Fiquei um tempo pensando nisso sem dizer nada, só rabiscando um bloco de papel. Deixei Gerson vendo TV e tomando café frio, porque a cozinha ainda estava um desastre e não dava para deixar ele limpar o fogão, fazer café ou qualquer outra coisa sem pensar nele explodindo tudo.

Comecei a beber e dei asas a minha imaginação. Acho que esse foi o maior erro... Bebi todo o tipo de porcaria que eu tinha e comecei a fantasiar "complôs" do além.

Cheguei a conclusão de que, se eu reduzisse a escuridão, poderia reduzir o tamanho das assombrações que surgissem. Corri até um quartinho de bagunça e busquei um holofote daqueles que os fotógrafos e operadores de câmera usam que esqueceram em casa durante o período de faculdade. Peguei todo o tipo de luzes que encontrei, exceto velas (por considerar "culturalmente ligada a coisas de outro mundo") e espalhei pela casa. Fiquei até estimulado com a mobilização que tive uma idéia cretina: se eu pudesse controlar a passagem por onde aquelas coisas pudessem se materializar, eu poderia até escolher o que poderia se materializar. Então decidi raptar o pirralho.

Só contei para meu amigo meu plano depois que montei todo o aparato. Ele riu no começo mas aceitou ajudar. Combinamos de iluminar tudo, exceto por uma fresta do tamanho suficiente em que ele pudesse aparecer rastejando, para ter certeza de que nada maior passasse. Escolhemos uma caixa de papelão antiga em que um dia abrigou o aparelho de televisão que ele assistia.

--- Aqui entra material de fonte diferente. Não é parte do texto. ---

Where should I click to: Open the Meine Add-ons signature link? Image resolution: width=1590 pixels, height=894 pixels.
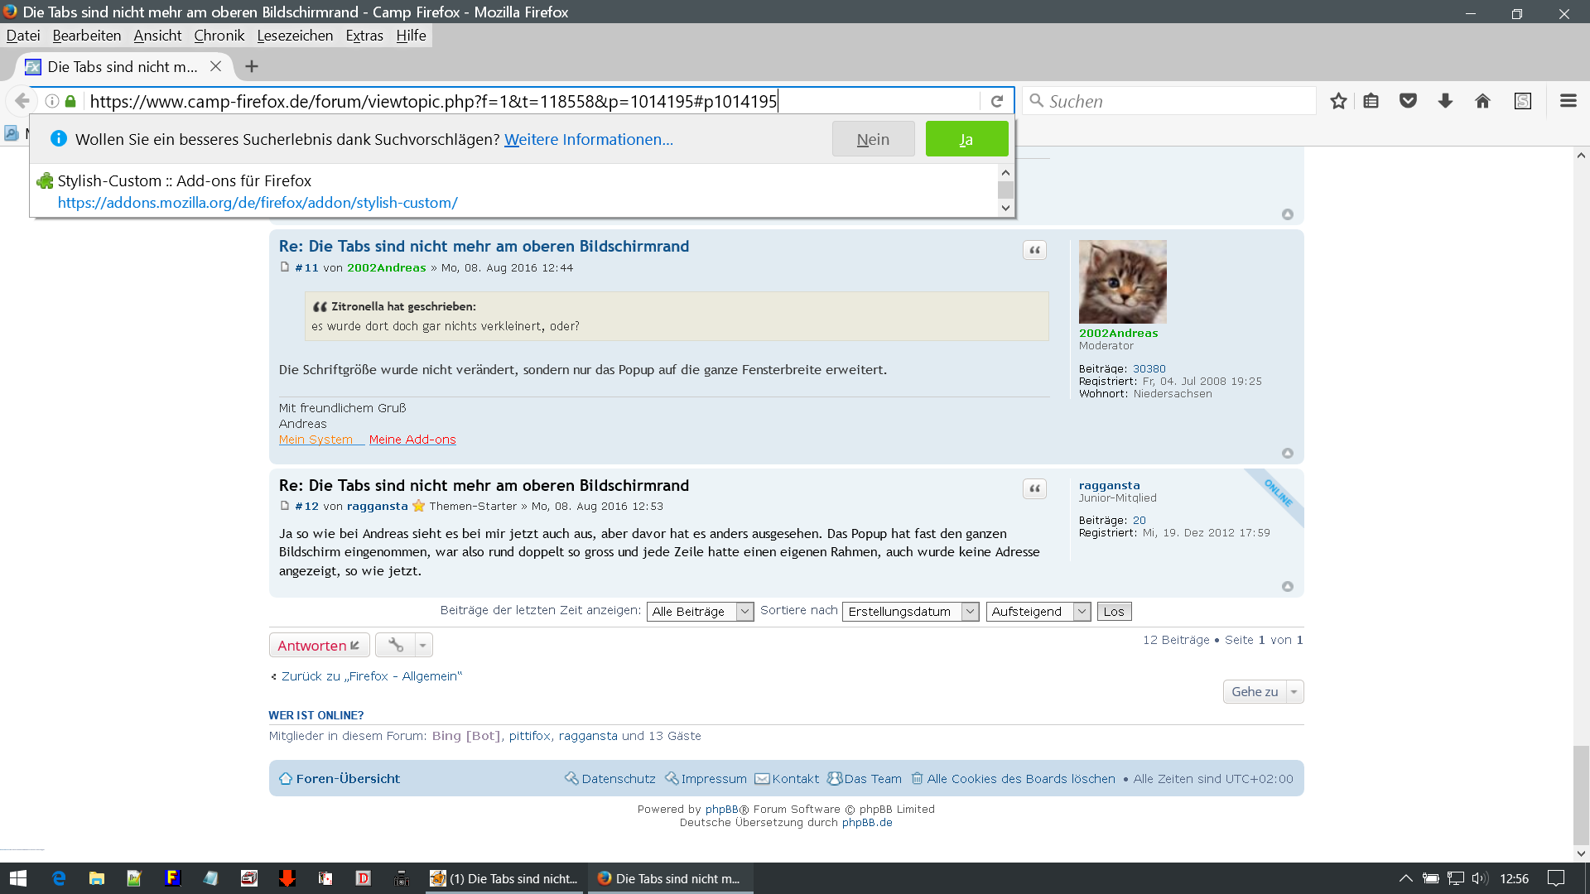pyautogui.click(x=412, y=440)
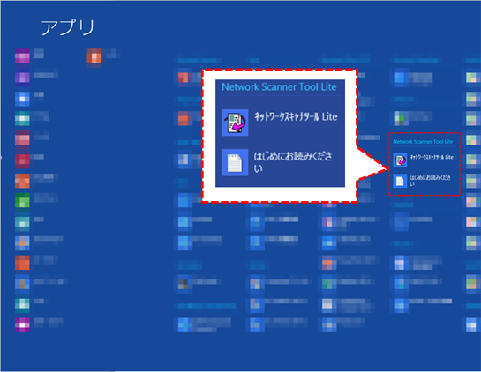Viewport: 481px width, 372px height.
Task: Open the pink blurred tile in leftmost column
Action: 22,138
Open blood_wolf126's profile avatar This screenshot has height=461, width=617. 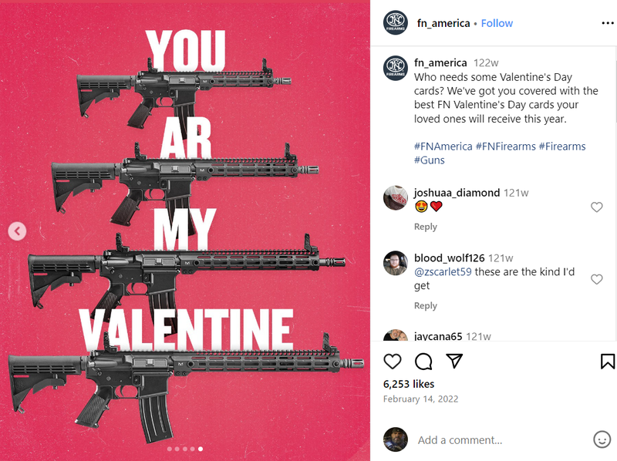[396, 263]
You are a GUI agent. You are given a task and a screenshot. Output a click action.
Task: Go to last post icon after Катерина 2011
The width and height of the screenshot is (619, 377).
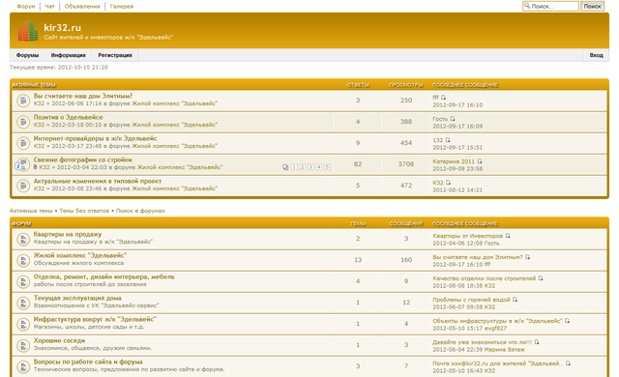point(480,161)
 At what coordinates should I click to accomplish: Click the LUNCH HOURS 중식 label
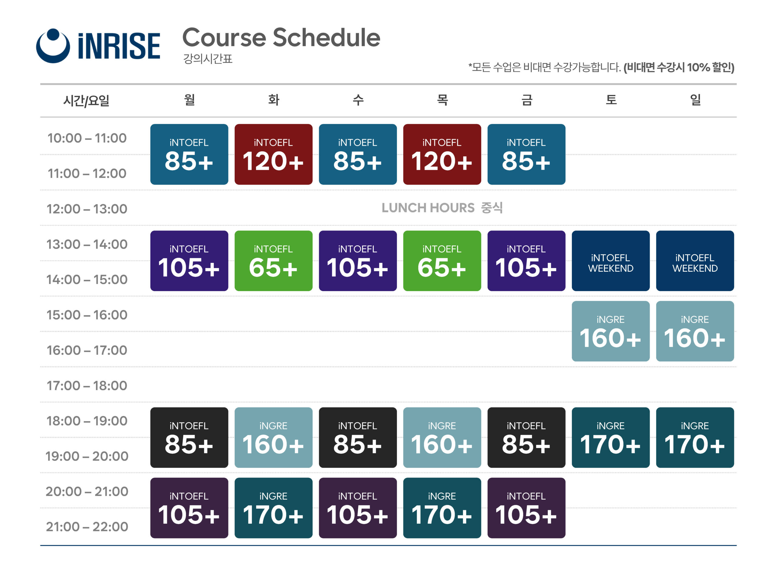coord(442,208)
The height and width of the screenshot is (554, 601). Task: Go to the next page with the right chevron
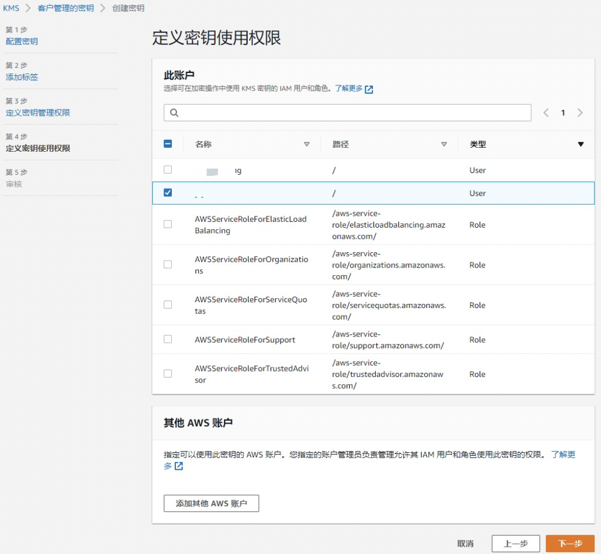pos(580,112)

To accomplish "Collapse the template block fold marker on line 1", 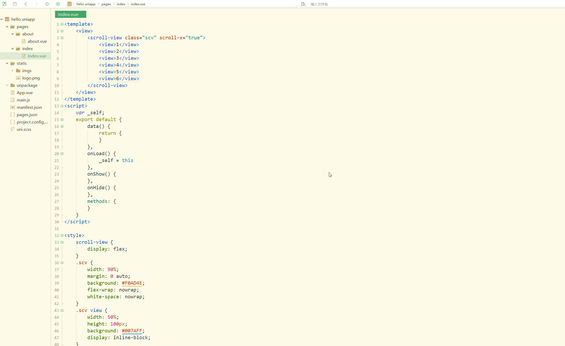I will 62,24.
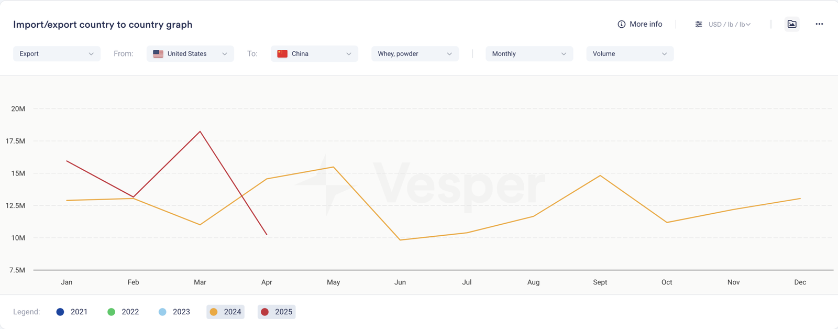Click the More info link text

[646, 24]
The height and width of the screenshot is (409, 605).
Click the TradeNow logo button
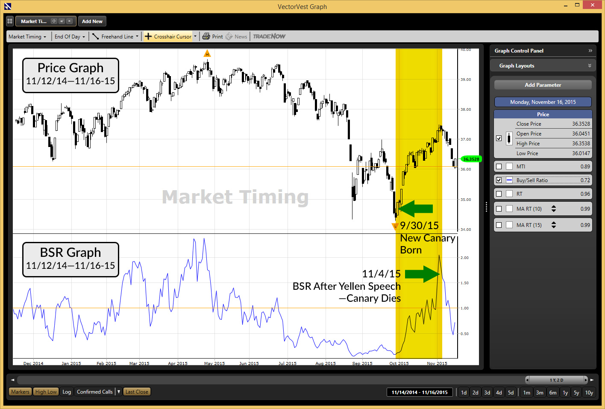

Estávamos mesmo viajando nesse plano louco... Mesmo sendo muito difícil escrever essa história fantástica agora, percebo como era idiota essa idéia... Iríamos pegar o pirralho e depois?!? Iríamos interrogá-lo?!? Iríamos pedir um resgate ao inferno?!?

Nos trancamos no meu quarto e nos encostamos na parede para garantirmos que nossas sombras não permitissem que nada mais aparecesse. Gerson segurava um rodo nas mãos e eu um saco vazio grande de areia.

Esperamos e esperamos... Depois de um tempo, me senti um adulto vivendo uma nova infância, brincando como uma criança boba brincando de faz-de-conta.